Not only do they say that there is nothing good in man, but that man, EVEN WITH CHRIST WITHIN US, can do nothing good. Basically, we can do nothing because we are unable to respond to the graces of God. Thus, the need for an imputed righteousness, a legal declaration, although the person is still sinful and incapable of doing good with Christ.
So, Protestant salvation is a substitutionary justification in which the sinner is clothed in righteousness. Catholic salvation is an actual transformatory justification in which humans are literally transformed. Any transformation that remains after death is taken care of in purgatory or, what the Orthodox would called the process of divinization.
You summed it up very well. According to some Protestants, man cannot be righteous, even if God is the driving force within them, placing inside them the will and desire to do God's good purposes. (Phil 2:12-13)
Regards
Love is "easy". Following rules out of external commands to OBLIGATE God to 'owe' us is a burden. Working for wages is burdensome. Loving God and others is the Way of the Savior. We are to become like Christ, a servant. We are to die to ourselves. This goes beyond "I am just waiting around until God calls me home" idea you seem to have. DYING to yourself means leaving the ego behind and becoming a servant. This is the call Christ makes to us.

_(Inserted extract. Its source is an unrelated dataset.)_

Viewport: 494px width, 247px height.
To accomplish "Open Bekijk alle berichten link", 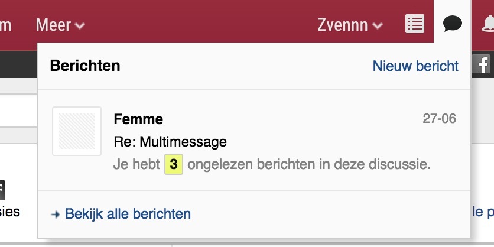I will [128, 214].
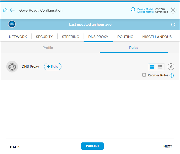Close the configuration window

tap(173, 10)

Am I supposed to hate stuff like going to church, reading the bible and praying?
All of that is MEANINGLESS if you are not transformed internally. Our religious experiences boil down to charity and justice. Catholics and many other Protestants will hear from the Gospel of Matthew 25:31-46, the parable of the sheep and the goats, this Sunday. Our entire life boils down to whether we are led to this conversion that changes us. If you aren't changed, converted, you have nothing. Without love, Paul says, we are nothing (1 Cor 13:2).
What "works" do you do that are such a punishing burden upon your soul that it helps you to redeem yourself from your sins?
I don't do any "works", because I cannot obligate God to pay me anything. Love comes from Christ, just as faith does. With your idea that your "faith" saves you, you are now doing the very thing that Paul says we are NOT to do in Romans - obligating God. Your presumptuous attitude is demanding salvation as a payment from God through your "work" of faith.
Regards
Is Baltimore worse than Houston? I haven't been there in many years.
Thanks for the info! I'll put Baltimore on my list of places that I'd rather starve than live there!
BTTT
Your definition of the Reformation view ("nothing good left in us") is way off base, but your summary above is good re justification by itself. It is weak because it does not take into account the Reformation view of ongoing sanctification or the final glorification. Both of those appear to be inclusive to your definition of "Catholic salvation". If we want to make this an apples-to-apples comparison, we need to match up that entire redemptive process (from first repentance to final restoration/transformation) across both parties' theologies.
Always good to hear from the name-callers!/s
bttt
Neither is New Jersey. Yet here I am :)
You sure New Jersey isn't Purgatory?